====== TEXT TO READ ======

Two vital factors are propelling the U.S. space program to new heights: 1) the need for a new national goal, 2) the determined search for extra-terrestrial life.

   MAN has started his drive into the universe," proclaimed a leading American space official on the eve of the Apollo 11 launch. It was, he confidently predicted, "the beginning of a movement that will never stop!"
   President Nixon, welcoming home the three Apollo astronauts, told them: "Because of what you have done, the heavens have become a part of man's world."
   Space is suddenly big news!
   The moon, say space scientists, is merely the first rung on the ladder of space.

Herald of a New Age?

   Astounding achievements in space technology are capturing public attention around the world. First it was the resounding success of Apollo 11. And, close behind, never-before-seen pictures of the planet Mars from Mariners 6 and 7.
   Never in history had so many people watched a "live" event as the launch of America's Apollo 11 mission. The world television audience was estimated at somewhere between one-half and three-quarters of a billion people.
   Approximately the same size audience viewed Astronaut Neil Armstrong plant the first human foot on the alien surface of the moon. This was, in Armstrong's own words, "one small step for a man, one giant leap for mankind!"

"Like the Tower of Babel"

====== DATA EXCERPTS ======

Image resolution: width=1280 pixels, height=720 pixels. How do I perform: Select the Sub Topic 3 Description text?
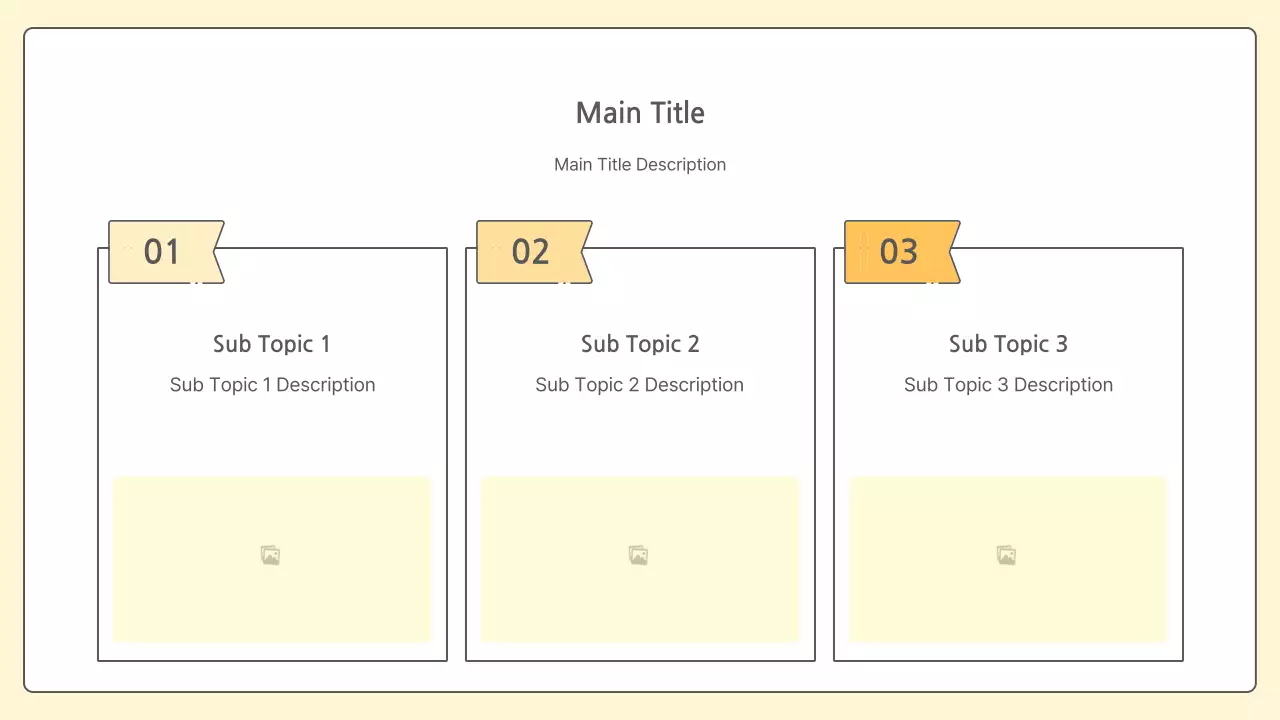[1008, 385]
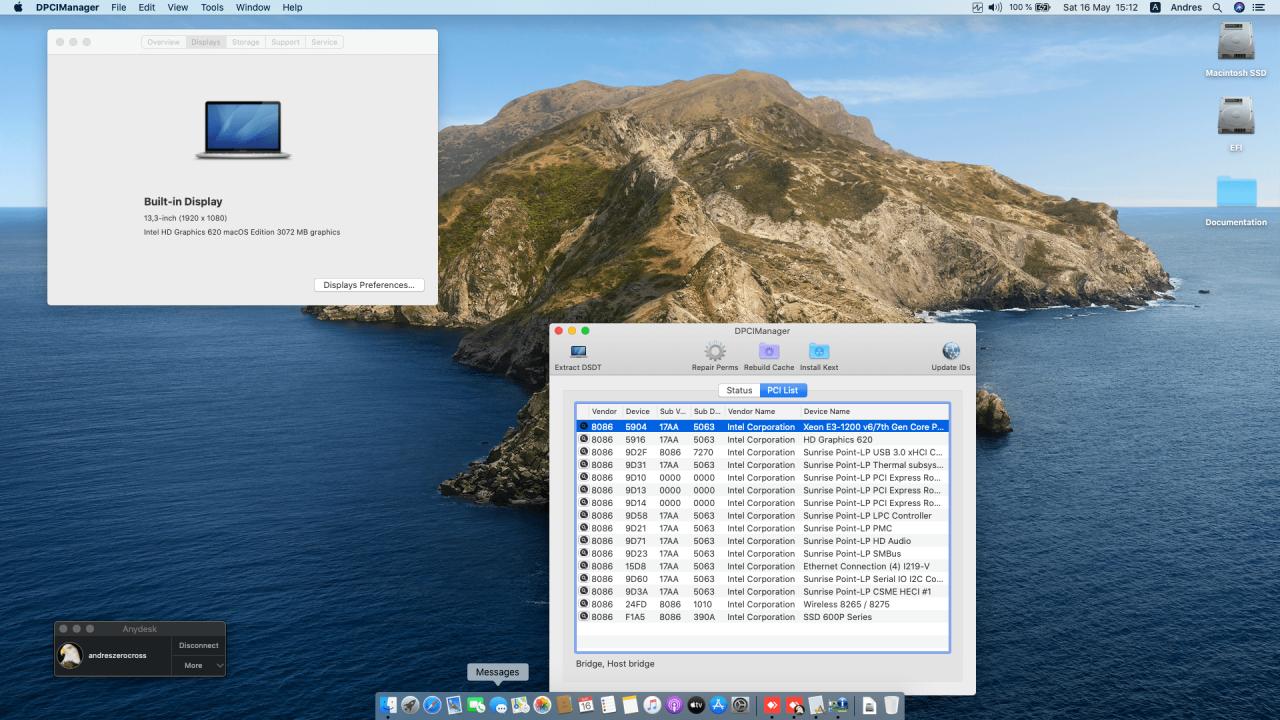This screenshot has height=720, width=1280.
Task: Open Spotlight search in the menu bar
Action: tap(1217, 7)
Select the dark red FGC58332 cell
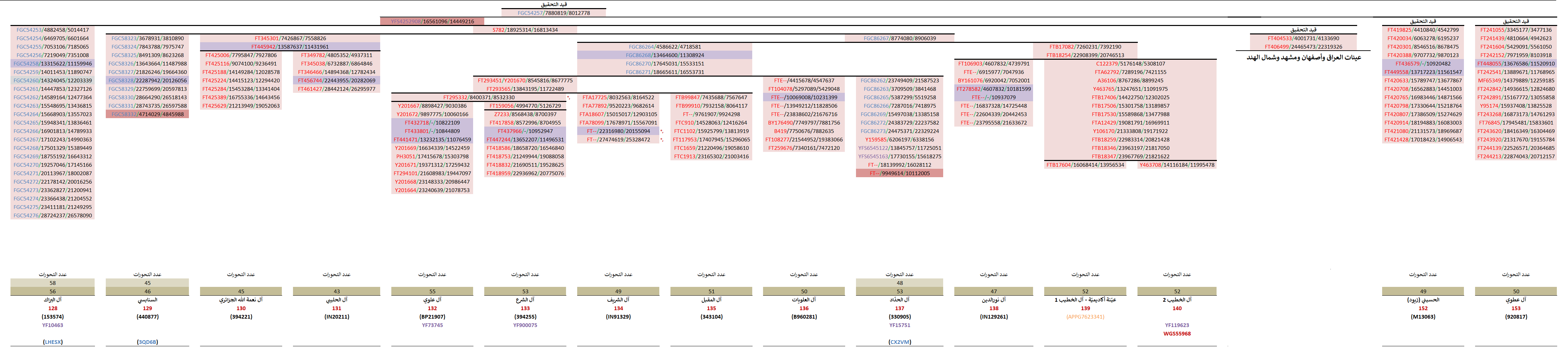 tap(147, 114)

======

◆ REQUIRED ACTIONS
[a] According to the text about the U.S. space program, how large was the estimated world television audience for the Apollo 11 launch?
[b] Do these statements agree with the text about the U.S. space program? Answer yes or no for each, quoting the words that decide it. (i) President Nixon welcomed home the Apollo astronauts. (ii) The pictures of Mars came from Mariners 6 and 7. (iii) Space scientists call the moon the last rung on the ladder of space.
[c] Reproduce the text about the U.S. space program from "President Nixon, welcoming" to "Mariners 6 and 7." word for word.

◆ SOLVED TASKS
[a] Between one-half and three-quarters of a billion people.

[b]
(i) Yes: "President Nixon, welcoming home the three Apollo astronauts"
(ii) Yes: "never-before-seen pictures of the planet Mars from Mariners 6 and 7"
(iii) No: "The moon, say space scientists, is merely the first rung on the ladder of space."

[c]
President Nixon, welcoming home the three Apollo astronauts, told them: "Because of what you have done, the heavens have become a part of man's world."
   Space is suddenly big news!
   The moon, say space scientists, is merely the first rung on the ladder of space.

Herald of a New Age?

   Astounding achievements in space technology are capturing public attention around the world. First it was the resounding success of Apollo 11. And, close behind, never-before-seen pictures of the planet Mars from Mariners 6 and 7.